[Source passage — start]

How is this for provocative… the location of the human clitoris may be explained by lesbian sex in bonobos, a smaller form of chimpanzees and the animal species genetically closest to humans.

Mr. Bonobo (photo by Ltshears via Wikimedia Commons)

Bonobos are fully bisexual in a matriarchal society, and about half of their sex is same-sex. Also, they have a lot of sex, averaging once every two hours, and twice that often if the relationship is new. Female bonobos are particularly sexual with each other. One female will wrap her arms and legs around another, face to face, staring into each others eyes as they rub their genitals together, screaming and grimacing until they climax. Females also have sex by rubbing their butts together or mounting the other from behind. Males have many ways to interact as well including fondling each other, performing oral sex, and engaging in the descriptively named “penis fencing” which lead to ejaculation.

Interestingly, numerous studies show that bonobos maintain a peaceful society by using sex as an alternative to conflict in their social relations. When researchers put a new and intriguing object into a cage with two female bonobos, they will often have sex with each other before they approach the gift, presumably for stress release.

Meanwhile, in humans, one of the puzzles of human physiology is why the female’s main sensory spot is located separately from the place of direct sexual contact. In males the pleasure center is at the end of the penis, which is why men can happily stick it into just about anything. This motivates men to have sex with women–he derives pleasure from putting his cock into a vagina. But the female is not similarly wired for direct pleasure in intercourse. The orgasmic functions are particularly complex, largely because of the clitoris’s location. But why?

One answer is that the male is already motivated for sex and the resulting procreation, leaving the female body free to evolve for other purposes. The famous primatologist Frans de Waal wrote in 1995, “The frontal orientation of the bonobo vulva and clitoris strongly suggest that the female genitalia be adapted for this [frontal] position.” In her book Evolution’s Rainbow, Stanford biologist Joan Roughgarden notes that,

From the standpoint of female reproduction, little is gained by placing the clitoral neurons near the vagina to further same-sex mating when males are well motivated for intercourse anyway. Instead, the pleasure neurons are shifted to a location that promotes same-sex mating and may yield more effective same-sex bonds, increasing overall Darwinian fitness at no reproductive cost.

(photo by Malloreigh via Flickr)

Roughgarden also notes that Bonobos are one of the few mammals that have heterosexual sex face-to-face. So from the location of the Bonobo female clitoris, we derive that Bonobos evolved bodies that promote same-sex bonding resulting in face-to-face heterosexual sex.

The mind reels. Could it be that human females evolved a frontal clitoral pleasure center because female-female sexual bonding was so vital to our development? Do human males favor the missionary position because of the ways lesbian bonding affected female bodies? And most importantly to men who want to please their partners, is the clitoris separated from the vagina for reasons that have nothing to do with men? This explains a lot of male frustration in chasing elusive female orgasms, as men are fighting a battle nature rigged for the other team. We can conclude that if men get pleasure wherever they put their penis, and women are designed to find pleasure each other, we end up with a same-sex twist on a classical formulation: men sow their seed, and women bond…with each other.

Overwhelming as it seems, every human female body may be a testament to the power and importance of same-sex bonding in women.

[Source passage — finish]
[Raw data — start]

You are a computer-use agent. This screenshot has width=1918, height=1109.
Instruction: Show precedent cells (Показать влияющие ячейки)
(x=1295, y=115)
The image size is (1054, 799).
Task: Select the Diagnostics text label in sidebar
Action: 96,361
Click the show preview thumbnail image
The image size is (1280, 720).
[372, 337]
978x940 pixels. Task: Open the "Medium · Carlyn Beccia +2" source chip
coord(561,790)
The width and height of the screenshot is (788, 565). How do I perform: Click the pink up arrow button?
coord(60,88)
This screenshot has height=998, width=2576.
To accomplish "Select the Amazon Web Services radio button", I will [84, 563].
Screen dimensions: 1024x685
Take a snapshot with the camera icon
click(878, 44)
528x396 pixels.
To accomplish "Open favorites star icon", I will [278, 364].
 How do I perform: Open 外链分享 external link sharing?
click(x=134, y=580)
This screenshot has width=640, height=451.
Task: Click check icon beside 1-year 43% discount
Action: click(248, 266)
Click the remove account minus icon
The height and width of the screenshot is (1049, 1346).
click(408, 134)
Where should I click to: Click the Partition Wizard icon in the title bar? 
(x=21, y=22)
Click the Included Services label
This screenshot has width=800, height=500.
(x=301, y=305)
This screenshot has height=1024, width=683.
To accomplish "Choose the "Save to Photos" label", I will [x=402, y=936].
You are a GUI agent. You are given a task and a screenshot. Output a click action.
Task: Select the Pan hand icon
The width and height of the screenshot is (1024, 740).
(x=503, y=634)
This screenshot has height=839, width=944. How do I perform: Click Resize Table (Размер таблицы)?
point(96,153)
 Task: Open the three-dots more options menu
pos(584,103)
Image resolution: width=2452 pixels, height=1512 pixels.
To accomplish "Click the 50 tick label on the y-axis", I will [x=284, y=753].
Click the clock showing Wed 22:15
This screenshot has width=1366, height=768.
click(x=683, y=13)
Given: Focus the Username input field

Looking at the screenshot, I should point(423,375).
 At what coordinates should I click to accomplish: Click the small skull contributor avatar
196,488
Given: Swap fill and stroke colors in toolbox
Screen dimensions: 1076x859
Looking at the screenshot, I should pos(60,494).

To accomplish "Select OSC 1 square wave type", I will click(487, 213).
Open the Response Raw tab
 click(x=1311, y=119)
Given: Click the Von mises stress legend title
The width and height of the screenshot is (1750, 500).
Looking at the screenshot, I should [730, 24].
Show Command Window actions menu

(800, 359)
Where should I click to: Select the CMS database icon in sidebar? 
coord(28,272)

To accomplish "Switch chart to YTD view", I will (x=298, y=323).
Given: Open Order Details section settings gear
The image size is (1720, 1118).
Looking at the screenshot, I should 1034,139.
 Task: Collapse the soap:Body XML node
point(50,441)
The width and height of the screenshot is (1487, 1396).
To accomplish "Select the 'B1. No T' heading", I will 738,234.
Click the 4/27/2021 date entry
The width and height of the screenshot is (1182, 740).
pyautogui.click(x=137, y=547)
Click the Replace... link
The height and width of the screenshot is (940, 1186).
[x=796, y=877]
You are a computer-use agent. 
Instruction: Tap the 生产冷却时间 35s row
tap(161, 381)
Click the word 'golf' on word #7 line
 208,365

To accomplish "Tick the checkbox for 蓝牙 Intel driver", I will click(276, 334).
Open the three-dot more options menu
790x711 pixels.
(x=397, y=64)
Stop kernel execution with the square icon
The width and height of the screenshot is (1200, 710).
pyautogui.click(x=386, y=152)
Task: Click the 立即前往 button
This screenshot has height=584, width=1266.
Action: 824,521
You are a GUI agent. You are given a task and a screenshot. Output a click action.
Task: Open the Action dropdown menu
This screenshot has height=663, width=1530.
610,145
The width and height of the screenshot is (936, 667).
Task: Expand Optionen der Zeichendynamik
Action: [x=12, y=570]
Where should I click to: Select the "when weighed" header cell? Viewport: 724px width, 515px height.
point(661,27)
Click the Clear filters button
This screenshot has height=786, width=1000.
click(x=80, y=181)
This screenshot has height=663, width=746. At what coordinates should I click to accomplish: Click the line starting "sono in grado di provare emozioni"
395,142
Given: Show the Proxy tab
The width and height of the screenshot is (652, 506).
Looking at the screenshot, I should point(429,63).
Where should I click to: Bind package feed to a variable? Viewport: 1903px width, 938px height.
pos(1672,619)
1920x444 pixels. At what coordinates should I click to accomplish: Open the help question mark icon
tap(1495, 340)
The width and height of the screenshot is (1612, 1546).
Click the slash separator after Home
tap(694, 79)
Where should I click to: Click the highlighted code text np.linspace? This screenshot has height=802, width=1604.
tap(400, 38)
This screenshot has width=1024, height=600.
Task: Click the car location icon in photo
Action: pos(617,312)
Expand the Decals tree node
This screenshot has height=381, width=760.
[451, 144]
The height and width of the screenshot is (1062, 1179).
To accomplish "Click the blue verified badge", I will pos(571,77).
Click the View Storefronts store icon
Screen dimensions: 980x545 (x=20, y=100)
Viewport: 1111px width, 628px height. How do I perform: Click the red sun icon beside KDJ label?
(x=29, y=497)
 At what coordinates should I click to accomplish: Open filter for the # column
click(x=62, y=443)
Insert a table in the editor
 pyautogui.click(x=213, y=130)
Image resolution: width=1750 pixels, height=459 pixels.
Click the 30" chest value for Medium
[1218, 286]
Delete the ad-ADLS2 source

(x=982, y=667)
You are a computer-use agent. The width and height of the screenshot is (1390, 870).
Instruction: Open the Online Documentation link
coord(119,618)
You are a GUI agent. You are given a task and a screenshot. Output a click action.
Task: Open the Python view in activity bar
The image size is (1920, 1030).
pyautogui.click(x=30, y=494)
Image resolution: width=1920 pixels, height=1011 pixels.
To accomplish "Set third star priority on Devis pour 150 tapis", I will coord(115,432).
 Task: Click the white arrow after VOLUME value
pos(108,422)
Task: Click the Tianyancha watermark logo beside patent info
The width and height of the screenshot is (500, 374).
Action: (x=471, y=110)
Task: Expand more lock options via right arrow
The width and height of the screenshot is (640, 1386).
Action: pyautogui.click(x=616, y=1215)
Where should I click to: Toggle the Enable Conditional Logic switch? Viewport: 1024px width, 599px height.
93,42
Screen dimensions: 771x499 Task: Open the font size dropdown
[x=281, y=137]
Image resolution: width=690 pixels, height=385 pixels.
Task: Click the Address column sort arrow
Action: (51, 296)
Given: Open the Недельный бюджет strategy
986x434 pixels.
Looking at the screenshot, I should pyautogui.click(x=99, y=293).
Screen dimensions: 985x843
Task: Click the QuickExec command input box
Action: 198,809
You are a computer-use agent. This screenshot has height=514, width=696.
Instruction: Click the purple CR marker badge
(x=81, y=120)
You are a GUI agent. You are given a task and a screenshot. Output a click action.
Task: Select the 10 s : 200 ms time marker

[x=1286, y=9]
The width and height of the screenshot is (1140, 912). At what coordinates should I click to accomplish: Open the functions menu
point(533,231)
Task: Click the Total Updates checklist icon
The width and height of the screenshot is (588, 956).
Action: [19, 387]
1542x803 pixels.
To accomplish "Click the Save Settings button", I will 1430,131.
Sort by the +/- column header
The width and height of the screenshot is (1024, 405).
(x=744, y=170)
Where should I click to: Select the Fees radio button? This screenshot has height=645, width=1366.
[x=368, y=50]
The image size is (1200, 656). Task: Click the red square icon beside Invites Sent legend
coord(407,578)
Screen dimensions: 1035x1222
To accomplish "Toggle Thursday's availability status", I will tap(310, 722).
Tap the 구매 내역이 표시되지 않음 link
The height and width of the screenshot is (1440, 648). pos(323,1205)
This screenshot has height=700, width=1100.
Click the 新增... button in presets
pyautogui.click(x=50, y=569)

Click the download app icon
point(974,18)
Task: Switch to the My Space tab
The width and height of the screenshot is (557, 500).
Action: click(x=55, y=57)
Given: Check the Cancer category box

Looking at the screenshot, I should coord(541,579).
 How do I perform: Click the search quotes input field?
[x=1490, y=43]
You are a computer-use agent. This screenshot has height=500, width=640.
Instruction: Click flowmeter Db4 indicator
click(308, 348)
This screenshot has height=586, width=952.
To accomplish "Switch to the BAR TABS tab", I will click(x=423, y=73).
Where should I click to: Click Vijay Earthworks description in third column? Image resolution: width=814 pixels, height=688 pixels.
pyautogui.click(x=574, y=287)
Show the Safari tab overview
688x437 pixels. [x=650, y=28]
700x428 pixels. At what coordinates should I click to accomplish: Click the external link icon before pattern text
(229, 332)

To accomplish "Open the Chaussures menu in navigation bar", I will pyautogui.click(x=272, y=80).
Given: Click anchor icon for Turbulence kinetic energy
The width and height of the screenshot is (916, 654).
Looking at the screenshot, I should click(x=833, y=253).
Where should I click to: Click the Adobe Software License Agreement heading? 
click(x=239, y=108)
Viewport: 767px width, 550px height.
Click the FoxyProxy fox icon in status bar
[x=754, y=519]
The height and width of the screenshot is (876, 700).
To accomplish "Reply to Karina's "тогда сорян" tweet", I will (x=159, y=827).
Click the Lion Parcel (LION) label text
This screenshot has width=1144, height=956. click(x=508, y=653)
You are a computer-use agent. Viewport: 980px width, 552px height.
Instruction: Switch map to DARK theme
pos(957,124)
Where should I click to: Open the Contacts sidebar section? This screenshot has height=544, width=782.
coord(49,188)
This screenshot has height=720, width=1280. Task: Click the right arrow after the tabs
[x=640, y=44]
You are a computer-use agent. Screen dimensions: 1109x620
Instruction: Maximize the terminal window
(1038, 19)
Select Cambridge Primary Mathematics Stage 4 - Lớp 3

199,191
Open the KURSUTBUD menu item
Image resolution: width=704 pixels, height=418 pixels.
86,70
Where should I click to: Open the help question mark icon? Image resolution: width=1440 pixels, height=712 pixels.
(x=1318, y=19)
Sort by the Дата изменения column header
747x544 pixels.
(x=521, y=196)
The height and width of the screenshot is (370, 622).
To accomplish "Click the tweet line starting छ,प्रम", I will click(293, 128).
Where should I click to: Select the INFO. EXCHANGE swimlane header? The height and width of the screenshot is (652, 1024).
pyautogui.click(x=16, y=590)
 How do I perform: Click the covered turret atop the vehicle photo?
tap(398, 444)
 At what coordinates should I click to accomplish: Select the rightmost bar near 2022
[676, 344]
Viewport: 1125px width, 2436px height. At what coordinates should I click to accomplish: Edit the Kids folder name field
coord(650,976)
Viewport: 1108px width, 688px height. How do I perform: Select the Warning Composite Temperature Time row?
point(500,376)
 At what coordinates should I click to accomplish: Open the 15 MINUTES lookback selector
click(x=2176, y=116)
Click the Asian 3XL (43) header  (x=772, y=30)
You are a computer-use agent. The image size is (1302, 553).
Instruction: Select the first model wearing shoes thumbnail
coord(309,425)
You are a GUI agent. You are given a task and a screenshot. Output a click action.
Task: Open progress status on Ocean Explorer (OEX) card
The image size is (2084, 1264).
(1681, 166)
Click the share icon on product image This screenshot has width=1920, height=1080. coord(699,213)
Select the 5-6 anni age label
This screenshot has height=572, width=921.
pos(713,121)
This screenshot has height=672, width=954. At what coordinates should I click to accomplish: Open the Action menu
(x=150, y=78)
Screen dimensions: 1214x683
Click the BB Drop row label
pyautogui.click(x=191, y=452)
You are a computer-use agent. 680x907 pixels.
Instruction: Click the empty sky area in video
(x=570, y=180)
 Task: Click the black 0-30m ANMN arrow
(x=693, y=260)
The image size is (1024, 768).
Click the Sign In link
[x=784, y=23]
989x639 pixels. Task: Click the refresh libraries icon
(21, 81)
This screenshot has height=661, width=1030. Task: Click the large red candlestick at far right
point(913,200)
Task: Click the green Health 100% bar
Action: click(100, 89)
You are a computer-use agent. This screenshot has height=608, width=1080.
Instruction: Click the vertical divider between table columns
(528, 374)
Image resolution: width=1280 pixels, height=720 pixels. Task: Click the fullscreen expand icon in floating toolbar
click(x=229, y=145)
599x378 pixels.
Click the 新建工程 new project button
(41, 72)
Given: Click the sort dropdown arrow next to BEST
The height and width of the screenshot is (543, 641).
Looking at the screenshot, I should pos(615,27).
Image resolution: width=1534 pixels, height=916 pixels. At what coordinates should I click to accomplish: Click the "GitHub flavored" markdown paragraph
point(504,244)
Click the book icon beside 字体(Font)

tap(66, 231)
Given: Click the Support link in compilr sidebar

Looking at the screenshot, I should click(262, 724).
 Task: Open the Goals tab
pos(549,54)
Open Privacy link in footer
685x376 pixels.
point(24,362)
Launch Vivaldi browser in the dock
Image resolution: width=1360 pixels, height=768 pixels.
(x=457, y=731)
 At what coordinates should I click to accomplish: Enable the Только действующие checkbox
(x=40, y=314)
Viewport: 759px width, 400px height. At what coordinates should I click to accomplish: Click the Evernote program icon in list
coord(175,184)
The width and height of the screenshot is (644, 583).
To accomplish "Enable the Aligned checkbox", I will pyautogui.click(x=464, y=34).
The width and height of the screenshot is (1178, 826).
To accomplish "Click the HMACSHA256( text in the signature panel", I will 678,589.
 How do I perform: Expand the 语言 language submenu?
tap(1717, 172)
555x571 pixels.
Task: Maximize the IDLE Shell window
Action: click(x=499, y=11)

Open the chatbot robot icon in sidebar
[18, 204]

[Raw data — finish]

• Tasks to perform
[1] According to the Roughgarden quote in the passage on bonobos, why are the female pleasure neurons placed away from the vagina? Answer in one to three sentences.
[2] Copy out the stretch of the passage on bonobos from "Interestingly, numerous studies" through "for stress release.".
Nothing in the records matters for what comes next.

• Solutions
[1] Males are already well motivated for intercourse, so little is gained for female reproduction by putting those neurons near the vagina. Placing them elsewhere promotes same-sex mating and may build stronger same-sex bonds. That raises overall Darwinian fitness at no reproductive cost.

[2]
Interestingly, numerous studies show that bonobos maintain a peaceful society by using sex as an alternative to conflict in their social relations. When researchers put a new and intriguing object into a cage with two female bonobos, they will often have sex with each other before they approach the gift, presumably for stress release.